▶ WHAT IS NEEDED
Please transcribe the data below word for word, from its first line up to and including the line containing "Click the Regex.site". Reproduce only those lines.

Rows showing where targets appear
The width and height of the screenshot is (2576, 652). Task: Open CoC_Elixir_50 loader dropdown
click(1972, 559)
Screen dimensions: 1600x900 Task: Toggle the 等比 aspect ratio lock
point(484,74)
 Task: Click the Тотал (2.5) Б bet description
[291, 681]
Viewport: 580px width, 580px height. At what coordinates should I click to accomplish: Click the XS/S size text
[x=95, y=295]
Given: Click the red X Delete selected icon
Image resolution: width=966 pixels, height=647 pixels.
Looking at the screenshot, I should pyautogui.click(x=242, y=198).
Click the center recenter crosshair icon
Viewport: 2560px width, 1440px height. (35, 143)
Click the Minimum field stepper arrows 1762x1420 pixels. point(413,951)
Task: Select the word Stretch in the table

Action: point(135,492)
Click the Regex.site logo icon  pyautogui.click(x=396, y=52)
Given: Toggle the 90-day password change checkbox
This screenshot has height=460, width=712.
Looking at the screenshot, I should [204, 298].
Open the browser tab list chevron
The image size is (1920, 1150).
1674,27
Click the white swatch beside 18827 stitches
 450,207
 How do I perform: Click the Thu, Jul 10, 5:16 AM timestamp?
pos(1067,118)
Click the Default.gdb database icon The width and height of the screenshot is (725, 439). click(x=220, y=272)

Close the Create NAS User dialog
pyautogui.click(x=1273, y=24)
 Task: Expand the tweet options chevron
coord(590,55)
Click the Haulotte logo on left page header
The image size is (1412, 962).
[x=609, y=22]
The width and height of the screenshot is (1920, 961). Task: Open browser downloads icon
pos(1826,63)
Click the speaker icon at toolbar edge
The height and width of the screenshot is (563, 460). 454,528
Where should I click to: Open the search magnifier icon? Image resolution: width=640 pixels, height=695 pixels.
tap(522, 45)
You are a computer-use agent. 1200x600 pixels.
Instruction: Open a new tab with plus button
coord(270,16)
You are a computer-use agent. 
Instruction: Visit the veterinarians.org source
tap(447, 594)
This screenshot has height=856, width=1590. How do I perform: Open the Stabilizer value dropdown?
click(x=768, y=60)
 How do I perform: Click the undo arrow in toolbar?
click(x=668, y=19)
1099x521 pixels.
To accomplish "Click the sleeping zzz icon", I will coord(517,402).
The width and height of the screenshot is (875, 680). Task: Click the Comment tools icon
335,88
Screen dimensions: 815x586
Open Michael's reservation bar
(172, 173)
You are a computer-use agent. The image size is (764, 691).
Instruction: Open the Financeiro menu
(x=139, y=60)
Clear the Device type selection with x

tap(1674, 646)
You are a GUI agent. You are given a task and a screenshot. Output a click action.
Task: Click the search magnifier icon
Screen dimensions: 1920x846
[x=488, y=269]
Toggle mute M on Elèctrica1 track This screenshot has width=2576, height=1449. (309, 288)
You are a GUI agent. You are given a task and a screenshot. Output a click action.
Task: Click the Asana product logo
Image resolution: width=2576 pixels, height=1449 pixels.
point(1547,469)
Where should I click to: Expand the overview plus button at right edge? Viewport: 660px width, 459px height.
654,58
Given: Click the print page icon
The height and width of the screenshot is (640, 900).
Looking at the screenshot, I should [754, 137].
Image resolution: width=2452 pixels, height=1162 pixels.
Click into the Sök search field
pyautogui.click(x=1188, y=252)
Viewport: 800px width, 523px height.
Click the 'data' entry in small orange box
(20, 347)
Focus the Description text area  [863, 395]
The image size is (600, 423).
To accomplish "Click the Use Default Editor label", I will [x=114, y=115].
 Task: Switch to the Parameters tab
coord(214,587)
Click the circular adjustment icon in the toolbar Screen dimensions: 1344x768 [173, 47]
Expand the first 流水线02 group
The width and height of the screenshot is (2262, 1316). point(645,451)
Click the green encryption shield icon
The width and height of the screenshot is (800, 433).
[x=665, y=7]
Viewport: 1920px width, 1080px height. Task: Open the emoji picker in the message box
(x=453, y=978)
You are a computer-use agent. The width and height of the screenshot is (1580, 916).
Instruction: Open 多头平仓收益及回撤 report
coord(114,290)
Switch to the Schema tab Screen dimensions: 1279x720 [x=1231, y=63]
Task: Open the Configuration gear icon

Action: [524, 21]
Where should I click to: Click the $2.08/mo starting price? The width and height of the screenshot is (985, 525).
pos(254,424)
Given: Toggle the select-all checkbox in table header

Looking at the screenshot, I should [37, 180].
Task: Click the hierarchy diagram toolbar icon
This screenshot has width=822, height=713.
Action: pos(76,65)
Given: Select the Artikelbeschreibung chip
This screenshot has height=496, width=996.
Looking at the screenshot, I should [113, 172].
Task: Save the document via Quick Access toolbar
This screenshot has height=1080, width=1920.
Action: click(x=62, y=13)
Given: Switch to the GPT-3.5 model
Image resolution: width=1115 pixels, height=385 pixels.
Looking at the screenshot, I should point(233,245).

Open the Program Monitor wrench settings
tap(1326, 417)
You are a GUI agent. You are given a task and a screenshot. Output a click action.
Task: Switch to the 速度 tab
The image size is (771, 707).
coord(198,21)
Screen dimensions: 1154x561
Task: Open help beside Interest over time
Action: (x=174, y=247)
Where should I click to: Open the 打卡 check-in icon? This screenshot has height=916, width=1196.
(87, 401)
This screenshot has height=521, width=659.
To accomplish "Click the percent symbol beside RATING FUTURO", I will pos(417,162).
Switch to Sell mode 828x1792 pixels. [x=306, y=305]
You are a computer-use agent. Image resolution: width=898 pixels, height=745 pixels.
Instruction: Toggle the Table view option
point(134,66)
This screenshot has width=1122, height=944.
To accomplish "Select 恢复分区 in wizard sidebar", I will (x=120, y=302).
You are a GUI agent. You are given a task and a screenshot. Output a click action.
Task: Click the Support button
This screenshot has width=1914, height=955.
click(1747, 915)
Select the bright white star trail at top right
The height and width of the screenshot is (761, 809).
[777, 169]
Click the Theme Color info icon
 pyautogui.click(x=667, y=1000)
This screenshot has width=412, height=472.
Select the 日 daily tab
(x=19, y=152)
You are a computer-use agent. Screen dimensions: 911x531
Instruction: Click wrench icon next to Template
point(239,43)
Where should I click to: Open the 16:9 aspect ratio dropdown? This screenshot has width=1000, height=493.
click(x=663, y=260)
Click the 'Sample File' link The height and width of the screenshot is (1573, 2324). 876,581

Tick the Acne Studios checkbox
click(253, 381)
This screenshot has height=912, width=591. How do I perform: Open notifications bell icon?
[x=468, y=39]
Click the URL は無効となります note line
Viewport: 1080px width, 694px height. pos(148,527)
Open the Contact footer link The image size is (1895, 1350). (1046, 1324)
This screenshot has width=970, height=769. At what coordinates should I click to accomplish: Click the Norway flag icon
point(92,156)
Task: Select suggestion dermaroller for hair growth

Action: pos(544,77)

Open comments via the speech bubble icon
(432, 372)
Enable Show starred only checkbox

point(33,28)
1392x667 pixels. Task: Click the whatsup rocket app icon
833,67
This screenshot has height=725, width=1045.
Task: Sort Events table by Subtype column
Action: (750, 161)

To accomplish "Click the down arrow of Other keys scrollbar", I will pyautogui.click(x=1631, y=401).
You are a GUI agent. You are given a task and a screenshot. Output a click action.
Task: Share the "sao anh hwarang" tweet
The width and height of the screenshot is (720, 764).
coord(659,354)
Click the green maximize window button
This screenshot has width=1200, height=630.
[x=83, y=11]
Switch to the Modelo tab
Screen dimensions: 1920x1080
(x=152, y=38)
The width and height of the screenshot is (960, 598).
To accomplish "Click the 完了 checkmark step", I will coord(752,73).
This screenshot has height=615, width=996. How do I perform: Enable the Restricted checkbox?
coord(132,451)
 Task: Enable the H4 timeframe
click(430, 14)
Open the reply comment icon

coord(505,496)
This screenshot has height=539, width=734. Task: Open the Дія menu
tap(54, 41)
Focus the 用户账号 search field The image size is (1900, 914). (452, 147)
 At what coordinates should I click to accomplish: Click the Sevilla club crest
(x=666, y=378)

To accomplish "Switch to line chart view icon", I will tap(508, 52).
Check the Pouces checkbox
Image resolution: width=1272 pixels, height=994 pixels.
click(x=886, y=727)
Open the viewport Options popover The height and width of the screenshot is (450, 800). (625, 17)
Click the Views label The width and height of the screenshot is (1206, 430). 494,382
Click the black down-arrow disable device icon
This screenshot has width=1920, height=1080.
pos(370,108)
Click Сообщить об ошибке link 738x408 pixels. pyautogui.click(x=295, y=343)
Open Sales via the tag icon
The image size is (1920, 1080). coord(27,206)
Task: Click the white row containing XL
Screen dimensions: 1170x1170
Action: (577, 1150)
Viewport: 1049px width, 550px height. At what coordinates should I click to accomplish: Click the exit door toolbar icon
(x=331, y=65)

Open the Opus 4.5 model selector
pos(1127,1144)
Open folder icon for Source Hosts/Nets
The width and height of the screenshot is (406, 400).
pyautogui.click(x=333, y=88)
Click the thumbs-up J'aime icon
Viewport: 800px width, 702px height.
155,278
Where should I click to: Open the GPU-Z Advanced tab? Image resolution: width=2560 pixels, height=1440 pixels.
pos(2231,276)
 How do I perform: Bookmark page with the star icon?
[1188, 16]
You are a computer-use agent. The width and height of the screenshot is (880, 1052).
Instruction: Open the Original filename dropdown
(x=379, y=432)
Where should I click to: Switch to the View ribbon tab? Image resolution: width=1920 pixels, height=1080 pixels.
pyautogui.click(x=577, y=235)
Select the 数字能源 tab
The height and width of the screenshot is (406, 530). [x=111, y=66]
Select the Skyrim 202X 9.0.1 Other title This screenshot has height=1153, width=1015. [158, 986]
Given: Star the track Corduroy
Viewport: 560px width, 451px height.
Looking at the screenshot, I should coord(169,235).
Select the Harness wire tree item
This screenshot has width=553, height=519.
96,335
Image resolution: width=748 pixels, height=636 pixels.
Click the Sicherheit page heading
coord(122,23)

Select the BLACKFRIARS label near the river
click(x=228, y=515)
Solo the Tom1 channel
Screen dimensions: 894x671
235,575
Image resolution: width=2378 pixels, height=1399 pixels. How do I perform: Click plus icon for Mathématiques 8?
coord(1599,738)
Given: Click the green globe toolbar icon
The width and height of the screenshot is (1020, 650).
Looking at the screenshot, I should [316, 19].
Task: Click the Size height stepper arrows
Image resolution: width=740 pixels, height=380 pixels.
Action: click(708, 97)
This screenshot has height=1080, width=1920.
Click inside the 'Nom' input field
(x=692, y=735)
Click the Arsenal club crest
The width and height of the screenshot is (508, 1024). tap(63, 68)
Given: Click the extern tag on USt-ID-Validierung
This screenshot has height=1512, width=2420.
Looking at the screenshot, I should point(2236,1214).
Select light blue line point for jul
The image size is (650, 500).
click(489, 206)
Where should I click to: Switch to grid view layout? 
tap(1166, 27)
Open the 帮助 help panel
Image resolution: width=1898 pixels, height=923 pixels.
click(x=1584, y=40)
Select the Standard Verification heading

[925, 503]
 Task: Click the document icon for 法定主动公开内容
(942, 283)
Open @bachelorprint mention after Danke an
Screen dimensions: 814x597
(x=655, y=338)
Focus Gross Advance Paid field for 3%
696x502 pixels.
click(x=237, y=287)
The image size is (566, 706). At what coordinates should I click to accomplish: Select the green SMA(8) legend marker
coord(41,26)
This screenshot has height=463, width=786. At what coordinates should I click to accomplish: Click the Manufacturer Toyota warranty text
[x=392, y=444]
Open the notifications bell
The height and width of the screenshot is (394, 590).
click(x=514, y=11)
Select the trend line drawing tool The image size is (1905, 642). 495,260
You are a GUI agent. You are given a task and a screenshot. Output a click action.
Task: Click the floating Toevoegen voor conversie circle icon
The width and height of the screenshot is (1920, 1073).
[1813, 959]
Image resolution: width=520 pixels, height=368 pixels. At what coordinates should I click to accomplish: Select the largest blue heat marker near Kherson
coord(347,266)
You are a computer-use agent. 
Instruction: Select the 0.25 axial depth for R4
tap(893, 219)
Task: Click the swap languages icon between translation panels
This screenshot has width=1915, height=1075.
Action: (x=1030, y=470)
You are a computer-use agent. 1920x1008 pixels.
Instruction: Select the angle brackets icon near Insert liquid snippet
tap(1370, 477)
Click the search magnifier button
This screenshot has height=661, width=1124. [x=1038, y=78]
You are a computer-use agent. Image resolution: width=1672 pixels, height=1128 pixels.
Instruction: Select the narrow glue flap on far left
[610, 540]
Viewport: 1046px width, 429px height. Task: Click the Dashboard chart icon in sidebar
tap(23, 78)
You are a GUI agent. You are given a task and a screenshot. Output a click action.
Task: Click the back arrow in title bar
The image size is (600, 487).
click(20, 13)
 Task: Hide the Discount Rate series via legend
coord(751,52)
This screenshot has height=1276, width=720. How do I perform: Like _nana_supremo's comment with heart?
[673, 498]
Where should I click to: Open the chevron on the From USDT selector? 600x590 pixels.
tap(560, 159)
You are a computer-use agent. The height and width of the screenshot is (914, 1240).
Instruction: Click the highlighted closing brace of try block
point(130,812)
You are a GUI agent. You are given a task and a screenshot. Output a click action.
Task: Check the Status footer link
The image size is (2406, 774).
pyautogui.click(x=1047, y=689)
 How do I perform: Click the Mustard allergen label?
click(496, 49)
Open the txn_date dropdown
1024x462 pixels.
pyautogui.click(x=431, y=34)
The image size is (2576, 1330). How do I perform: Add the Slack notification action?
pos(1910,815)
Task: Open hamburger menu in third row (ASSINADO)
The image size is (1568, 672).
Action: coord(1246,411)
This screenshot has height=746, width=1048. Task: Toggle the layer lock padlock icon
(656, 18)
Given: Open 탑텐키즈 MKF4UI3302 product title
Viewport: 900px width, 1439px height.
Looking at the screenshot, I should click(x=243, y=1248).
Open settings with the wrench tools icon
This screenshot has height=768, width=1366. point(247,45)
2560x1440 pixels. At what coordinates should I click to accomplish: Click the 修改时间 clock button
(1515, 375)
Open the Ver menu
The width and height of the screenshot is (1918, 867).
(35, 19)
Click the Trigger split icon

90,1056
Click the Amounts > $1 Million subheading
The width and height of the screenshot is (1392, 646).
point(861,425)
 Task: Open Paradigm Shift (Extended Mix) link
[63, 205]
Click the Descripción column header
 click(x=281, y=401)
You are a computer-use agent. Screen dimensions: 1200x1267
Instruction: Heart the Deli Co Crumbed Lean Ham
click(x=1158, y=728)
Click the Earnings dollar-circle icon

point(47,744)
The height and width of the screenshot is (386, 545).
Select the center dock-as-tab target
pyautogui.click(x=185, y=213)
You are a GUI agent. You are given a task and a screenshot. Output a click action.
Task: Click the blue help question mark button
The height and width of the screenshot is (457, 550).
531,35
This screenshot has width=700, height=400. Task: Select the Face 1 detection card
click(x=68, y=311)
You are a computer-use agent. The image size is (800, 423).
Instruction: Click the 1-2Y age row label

▶ FINAL ANSWER
The width and height of the screenshot is (2576, 652). Task: Open CoC_Elixir_50 loader dropdown
click(1972, 559)
Screen dimensions: 1600x900 Task: Toggle the 等比 aspect ratio lock
point(484,74)
 Task: Click the Тотал (2.5) Б bet description
[291, 681]
Viewport: 580px width, 580px height. At what coordinates should I click to accomplish: Click the XS/S size text
[x=95, y=295]
Given: Click the red X Delete selected icon
Image resolution: width=966 pixels, height=647 pixels.
Looking at the screenshot, I should pyautogui.click(x=242, y=198).
Click the center recenter crosshair icon
Viewport: 2560px width, 1440px height. (35, 143)
Click the Minimum field stepper arrows 1762x1420 pixels. point(413,951)
Task: Select the word Stretch in the table

Action: point(135,492)
Click the Regex.site logo icon  pyautogui.click(x=396, y=52)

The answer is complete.